It is a well-established fact that the widely-diversified transportation sector including airline companies, railroads, truckers, shippers to name a few, has struggled for the better part of 2017. Sector participants have been plagued by a number of headwinds like disruptions from back-to-back hurricanes, the devastating earthquake in Mexico, declining automotive volumes, issues related to customer dissatisfaction and high costs (labor as well as fuel).

The lackluster performance of the sector in the first nine months of the year can be seen from the graph below. The chart clearly indicates that the sector has climbed only 8.8%, underperforming the S&P 500 Index, which appreciated 12.6% over the same period.
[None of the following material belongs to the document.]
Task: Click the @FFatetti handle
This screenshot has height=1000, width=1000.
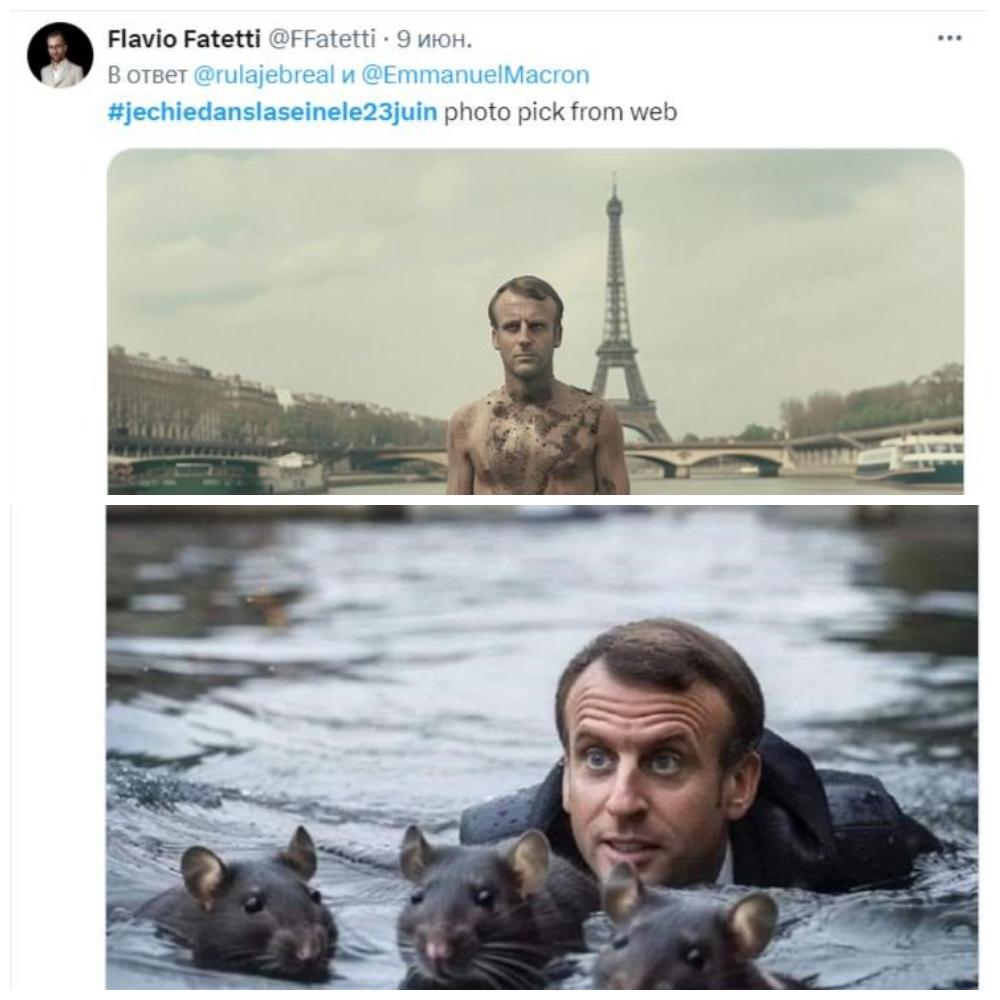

Uptrend Over the Last Few Months

However, matters have been changing for the better over the past few months on the back of several tailwinds. We are optimistic about the fact that the sector has outperformed the S&P 500 index in a month. It has gained 6.8% compared with the S&P 500 index that advanced 3.5% over the same time frame.

Railroads Poised for a Great 2018

Railroads have been benefiting since the beginning of 2017 after struggling for the past couple of years. The prime factors contributing to this improved scenario are increased coal and intermodal revenues.

Particularly with Donald Trump’s presidency, the coal industry is seeing better days. The President is aiming to revive the industry by relaxing regulations, which were hurting its prospects.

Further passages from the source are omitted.